Aim: Aims of the paper were determining demographic characteristics of ALS patients, ca-
tegory of the disease and functional disability of patients using Revised Amyotrophic Lateral
Sclerosis Functional Rating Scale (ALSFRS-R).
Material and methods: In this cross-sectional study, medical histories of ALS patients,
which were diagnosed at the Clinic of Neurology of the University Clinical Center of the
Republic of Srpska, were examined. Demographic characteristics, initial form of the
disease, category of disease (using revised El Escorial criteria), functional disability (using
ALSFRS-R) and dia-gnostic delay were analyzed.

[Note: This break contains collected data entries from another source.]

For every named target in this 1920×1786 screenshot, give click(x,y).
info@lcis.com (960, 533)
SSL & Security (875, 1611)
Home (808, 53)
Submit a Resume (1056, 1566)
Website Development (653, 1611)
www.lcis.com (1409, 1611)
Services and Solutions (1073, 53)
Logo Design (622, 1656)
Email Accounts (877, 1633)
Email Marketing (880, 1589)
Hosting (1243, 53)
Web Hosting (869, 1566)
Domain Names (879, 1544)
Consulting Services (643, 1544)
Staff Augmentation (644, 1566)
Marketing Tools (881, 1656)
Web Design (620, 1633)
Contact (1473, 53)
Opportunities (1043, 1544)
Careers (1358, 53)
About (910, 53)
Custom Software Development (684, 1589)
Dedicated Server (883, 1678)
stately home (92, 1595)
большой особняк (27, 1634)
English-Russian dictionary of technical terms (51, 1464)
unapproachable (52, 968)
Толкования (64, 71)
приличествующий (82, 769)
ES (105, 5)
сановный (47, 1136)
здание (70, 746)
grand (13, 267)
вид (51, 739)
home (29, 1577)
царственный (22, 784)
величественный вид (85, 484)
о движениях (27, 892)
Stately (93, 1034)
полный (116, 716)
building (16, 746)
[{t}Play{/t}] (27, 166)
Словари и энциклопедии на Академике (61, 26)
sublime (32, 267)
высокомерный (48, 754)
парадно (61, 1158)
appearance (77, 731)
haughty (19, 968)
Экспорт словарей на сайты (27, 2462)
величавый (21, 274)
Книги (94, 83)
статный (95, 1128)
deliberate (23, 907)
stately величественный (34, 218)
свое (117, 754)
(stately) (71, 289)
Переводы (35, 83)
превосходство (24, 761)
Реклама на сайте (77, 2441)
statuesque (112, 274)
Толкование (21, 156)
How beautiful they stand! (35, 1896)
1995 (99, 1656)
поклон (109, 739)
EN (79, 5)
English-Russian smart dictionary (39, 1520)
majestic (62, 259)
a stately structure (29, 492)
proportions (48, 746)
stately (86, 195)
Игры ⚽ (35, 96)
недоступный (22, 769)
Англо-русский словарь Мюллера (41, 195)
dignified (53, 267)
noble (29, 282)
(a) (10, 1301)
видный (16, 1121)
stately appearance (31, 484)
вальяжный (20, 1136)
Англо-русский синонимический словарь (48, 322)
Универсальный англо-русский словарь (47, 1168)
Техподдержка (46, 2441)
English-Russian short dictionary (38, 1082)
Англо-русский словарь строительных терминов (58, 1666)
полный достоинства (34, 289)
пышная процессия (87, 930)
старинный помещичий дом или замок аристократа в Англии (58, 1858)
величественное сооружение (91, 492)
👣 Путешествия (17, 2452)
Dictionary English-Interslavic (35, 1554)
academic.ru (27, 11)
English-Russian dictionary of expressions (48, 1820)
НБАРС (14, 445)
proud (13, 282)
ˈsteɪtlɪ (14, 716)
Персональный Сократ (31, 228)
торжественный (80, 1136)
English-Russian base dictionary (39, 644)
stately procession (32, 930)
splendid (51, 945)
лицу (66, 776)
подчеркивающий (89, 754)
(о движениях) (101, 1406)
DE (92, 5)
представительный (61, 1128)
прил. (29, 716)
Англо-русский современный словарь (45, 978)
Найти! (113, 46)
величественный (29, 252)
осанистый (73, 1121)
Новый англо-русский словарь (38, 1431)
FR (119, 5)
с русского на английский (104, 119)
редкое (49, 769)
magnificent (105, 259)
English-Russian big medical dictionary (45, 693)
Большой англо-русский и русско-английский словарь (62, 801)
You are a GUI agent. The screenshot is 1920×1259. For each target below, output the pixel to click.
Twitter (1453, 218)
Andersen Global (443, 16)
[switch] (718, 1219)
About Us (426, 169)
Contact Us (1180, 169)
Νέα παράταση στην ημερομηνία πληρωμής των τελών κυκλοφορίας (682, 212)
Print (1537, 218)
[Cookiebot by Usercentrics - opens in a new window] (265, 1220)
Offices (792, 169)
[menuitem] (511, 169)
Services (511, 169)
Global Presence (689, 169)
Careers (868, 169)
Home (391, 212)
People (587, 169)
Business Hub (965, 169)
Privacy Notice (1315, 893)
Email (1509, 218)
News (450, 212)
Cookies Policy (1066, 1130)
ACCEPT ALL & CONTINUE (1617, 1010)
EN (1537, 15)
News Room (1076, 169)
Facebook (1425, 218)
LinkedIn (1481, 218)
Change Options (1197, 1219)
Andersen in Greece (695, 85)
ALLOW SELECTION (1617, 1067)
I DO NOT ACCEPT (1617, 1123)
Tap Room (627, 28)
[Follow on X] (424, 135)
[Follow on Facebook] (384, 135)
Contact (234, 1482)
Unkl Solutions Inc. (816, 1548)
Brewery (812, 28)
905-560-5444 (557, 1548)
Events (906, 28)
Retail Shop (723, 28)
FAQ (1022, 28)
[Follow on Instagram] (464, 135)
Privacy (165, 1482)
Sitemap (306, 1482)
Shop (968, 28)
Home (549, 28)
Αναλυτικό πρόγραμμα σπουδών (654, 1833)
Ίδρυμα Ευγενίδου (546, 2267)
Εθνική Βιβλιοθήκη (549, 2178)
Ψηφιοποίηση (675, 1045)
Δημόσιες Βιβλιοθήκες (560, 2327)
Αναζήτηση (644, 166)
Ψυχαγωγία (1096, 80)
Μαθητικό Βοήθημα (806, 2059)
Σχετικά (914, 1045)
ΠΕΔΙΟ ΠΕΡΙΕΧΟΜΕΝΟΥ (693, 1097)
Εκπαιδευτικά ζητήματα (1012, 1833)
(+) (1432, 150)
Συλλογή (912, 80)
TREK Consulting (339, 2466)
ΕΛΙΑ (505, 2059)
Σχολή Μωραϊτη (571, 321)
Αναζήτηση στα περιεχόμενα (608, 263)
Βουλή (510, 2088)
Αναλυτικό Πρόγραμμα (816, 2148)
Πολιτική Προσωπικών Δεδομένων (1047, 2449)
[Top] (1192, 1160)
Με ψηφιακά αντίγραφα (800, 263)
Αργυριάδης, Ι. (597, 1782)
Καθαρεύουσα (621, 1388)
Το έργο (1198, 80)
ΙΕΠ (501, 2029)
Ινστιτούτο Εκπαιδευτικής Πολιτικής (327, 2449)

Results: This study included 30 patients, 20 (67%) were male, 10 (33%) were female. The
ALS began at 57 ± 12 years, and average diagnostic delay was 10 months. The disease
started as a spinal form in 26 (87%) patients, out of which 13 (43%) had spinal cervical, 12
(40%) spinal lumbosacral and 1 (3%) spinal thoracic form of disease. The initial bulbar
form was reported in 4 (13%) patients. The average ALSFRS-R score was 33,5. Patients with
a spinal lumbosacral form of the disease had statistically significant lower score of
ALSFRS-R (p = 0.048) which indicates bigger functional motoric disablement, compared
to other forms of disease. Low values of ALSFRS-R are correlated with more accurate
diagnosis, according to the revised El Escorial criteria.
Conclusion: Results of this study showed that ALS is more frequent and occurs earlier
in men. The disease most commonly started as spinal cervical form. Patients with spinal
lumbo-sacral form of the disease had significantly lower values of ALSFRS-R which
indicates a faster progression of the disease. As patients acquire lower ALSFRS-R scores and
greater disability, they progress to the definite ALS category.

Author Biography

Igor Lepir, Univerzitet u Banjoj Luci, Medicinski fakultet
Student sam pete godine medicine.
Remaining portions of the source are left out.